It was almost a relief when the opening theme began to play: flutes, violins, happy-cheerful woodland music to go with the happy-cheerful woodland scene. A babbling stream at the edge of a forest, complete with playful otters. One of them looked up, wet whiskers twitching curiously, before the camera pulled back on a panoramic scene of wildflowers in spring, a Golden Retriever bounding lightly through the grass...in slow motion...as the violins changed key and sawed ominously away.

Shinji sank down even deeper into his seat, shoulders hunching. He had a bad, bad feeling about those fucking violins.

Six and a half hours later, he stumbled out into the waning afternoon light feeling like he'd been hit by a truck, repeatedly. His eyes were scratchy, his stomach was in knots, and his throat felt like he'd gotten one of Koromaru's chew toys lodged in it the wrong way. _Allergies,_ he was prepared to snap if Arisato called him on it, but the kid seemed oddly contrite, peering sidelong at his shoulder instead of trying to make eye contact. The polite thing to do would be to thank him for the invitation; the _manly_ thing to do would be to pull that off without sounding all choked up. Scary and untouchable, that was him.

He opened his mouth, but what came out was, "The river...."

"Nn."

"It just...washed that dog away...."

"Hn."

Arisato shifted uncertainly, that 'I'd like to pat you on the shoulder but I'm not sure I should' thing that guys just did. Shinji sniffed--fucking allergies--and looked away. The shoulder-pat thing was understood.

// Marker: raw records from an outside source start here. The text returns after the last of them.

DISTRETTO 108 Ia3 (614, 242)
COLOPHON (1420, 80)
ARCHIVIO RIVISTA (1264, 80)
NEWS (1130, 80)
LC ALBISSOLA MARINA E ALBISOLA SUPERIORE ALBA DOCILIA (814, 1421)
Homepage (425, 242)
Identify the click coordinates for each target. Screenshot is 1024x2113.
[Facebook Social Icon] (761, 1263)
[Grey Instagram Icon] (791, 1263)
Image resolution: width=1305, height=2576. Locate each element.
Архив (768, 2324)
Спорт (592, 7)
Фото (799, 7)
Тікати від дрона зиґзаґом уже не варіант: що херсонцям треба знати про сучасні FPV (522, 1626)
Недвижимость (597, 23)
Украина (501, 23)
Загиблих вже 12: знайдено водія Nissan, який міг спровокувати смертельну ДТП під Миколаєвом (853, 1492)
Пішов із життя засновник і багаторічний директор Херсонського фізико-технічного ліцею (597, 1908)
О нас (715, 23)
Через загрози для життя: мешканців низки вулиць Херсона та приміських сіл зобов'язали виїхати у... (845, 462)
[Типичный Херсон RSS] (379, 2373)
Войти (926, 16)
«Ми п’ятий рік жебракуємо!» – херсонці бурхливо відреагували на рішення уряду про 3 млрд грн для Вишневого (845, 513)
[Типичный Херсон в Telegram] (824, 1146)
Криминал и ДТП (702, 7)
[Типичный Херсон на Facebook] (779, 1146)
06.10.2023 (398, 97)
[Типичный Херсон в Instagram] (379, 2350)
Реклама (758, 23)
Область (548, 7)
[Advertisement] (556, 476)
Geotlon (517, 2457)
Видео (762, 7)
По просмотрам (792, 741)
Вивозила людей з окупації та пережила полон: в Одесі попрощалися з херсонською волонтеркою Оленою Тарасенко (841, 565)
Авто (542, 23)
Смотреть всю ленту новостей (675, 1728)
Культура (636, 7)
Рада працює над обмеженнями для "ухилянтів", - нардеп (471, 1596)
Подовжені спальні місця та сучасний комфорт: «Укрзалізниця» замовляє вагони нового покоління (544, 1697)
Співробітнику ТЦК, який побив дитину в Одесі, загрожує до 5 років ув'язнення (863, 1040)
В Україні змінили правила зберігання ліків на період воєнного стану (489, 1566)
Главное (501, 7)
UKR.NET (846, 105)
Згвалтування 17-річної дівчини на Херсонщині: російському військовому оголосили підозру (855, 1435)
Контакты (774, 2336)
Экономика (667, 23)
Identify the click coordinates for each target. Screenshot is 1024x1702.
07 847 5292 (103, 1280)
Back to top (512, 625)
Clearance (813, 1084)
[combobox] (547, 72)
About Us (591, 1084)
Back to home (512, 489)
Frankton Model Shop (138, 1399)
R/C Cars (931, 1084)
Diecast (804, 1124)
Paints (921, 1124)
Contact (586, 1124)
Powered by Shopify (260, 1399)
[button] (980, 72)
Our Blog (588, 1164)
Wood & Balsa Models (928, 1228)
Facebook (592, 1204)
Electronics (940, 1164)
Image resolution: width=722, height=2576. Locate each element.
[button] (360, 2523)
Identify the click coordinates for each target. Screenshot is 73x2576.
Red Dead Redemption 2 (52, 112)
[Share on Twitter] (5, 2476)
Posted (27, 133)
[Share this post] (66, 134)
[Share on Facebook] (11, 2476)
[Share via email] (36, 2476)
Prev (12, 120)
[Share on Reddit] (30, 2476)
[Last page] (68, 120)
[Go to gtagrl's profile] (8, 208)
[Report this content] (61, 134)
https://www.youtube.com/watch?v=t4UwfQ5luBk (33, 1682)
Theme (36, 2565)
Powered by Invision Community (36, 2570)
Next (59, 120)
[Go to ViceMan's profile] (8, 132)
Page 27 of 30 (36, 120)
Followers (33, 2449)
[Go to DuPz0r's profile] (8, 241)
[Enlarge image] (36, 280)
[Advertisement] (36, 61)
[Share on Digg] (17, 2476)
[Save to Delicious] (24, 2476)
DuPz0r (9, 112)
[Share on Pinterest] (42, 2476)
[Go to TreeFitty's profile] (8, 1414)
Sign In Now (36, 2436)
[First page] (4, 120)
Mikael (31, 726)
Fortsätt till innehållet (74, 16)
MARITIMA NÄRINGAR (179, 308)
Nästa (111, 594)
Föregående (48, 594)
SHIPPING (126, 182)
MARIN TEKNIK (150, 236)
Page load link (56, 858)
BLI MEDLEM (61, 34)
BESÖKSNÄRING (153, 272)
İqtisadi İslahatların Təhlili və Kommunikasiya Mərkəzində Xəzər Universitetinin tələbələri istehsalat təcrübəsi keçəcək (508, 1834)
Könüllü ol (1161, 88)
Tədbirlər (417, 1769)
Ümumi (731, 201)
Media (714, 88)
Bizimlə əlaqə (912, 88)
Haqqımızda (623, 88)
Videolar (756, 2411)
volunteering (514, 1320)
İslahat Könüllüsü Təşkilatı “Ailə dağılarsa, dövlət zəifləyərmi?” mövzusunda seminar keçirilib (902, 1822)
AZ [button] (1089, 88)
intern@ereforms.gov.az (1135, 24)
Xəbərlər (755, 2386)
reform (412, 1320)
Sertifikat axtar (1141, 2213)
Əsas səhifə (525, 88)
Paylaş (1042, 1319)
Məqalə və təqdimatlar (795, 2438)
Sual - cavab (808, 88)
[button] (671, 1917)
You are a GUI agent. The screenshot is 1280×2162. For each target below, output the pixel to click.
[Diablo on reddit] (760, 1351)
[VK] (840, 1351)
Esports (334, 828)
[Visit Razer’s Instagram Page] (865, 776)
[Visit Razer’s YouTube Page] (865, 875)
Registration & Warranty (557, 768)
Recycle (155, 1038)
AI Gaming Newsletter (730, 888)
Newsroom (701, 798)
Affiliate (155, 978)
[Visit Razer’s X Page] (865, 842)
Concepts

"I...gotta go," he muttered, stalking off before Arisato could call him back. He needed to take a walk, that was it, clear his head. Think up ways to casually ask the others whether Arisato tortured everyone he wanted to get to know better or if Shinji was just the lucky one. Maybe he was; maybe that was his punishment for being the only one who didn't take the kid at face value. Somehow that was better than thinking Arisato had just read him wrong and fucked up, or worse, read him right and--

He slowed when he passed the grocery with the organic meat section, chewing on his lower lip until he gave in and slouched his way inside. Wouldn't hurt to pick up a few things, and nobody complained about the kitchen being in use at three in the morning so long as leftovers could be found in the fridge the next day. And if Koromaru found a stew bone in his bowl that night, well, everybody deserved a pat on the back for a job well done, right?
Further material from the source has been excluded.